Ford Motor's executive chairman Bill Ford will receive a humanitarian award from filmmaker Steven Spielberg, founder of the University of Southern California Shoah Foundation – The Institute for Visual History and Education. Ford will receive the Institute's Ambassador for Humanity Award at the its annual gala, which happens in Detroit on Sept. 10.
The organization says that Ford will be recognized “for his leadership and corporate citizenry around education and community.” The automaker was also sole sponsor of the 1997 NBC broadcast of “Schindler's List,” and helped the Institute collect 335 testimonies with Holocaust survivors and witnesses in the Detroit area.

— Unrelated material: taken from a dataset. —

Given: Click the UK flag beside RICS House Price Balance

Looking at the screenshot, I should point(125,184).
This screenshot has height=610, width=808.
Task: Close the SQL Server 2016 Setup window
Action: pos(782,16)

The organization’s recognition of Ford’s contributions has resonance for the company. Henry Ford’s obsessive diatribes against Jews in his Dearborn Gazette, and his participation, via his secretary Ernest Liebold, in the transmission and translation of spurious documents like the “Protocols,” endeared him to the National Socialists and their leader, who kept a framed portrait of Henry Ford in his Munich office.
Yet there is Albert Kahn, the man Ford entrusted to design his factories. Kahn was the son of a rabbi who had immigrated from Germany and he designed, incredibly, around 1,000 buildings for Ford, including a big section of the iconic Rouge River plant. Their relationship remained intact throughout. Also, the company helped defeat the Nazis by manufacturing, among other things, the B-24 Liberator, at its the Willow Run factory.
Under Henry Ford II, the company focused on hiring minorities. And under Benson Ford, in the late 1970's Ford had its first Jewish officer, vice president Mervyn Manning. Mark Fields is the company's first Jewish CEO.
Said Spielberg, in a statement: “Working with Bill Ford and Ford Motor Company to further explore ways to share the work of the Institute with the people of Michigan is a wonderful opportunity. Reaching people when they're young is the key to changing the world with testimony.”
The Institute's work includes promoting some 53,000 audio-visual interviews with survivors and witnesses of the Holocaust and other genocides in its Visual History Archive. One of these is a partnership with Ford around the organization's IWitness educational platform in the Detroit area. The platform takes first-person stories of survivors and witnesses of genocide from the Archive and makes them available to students through educational platforms for computers, tablets and phones.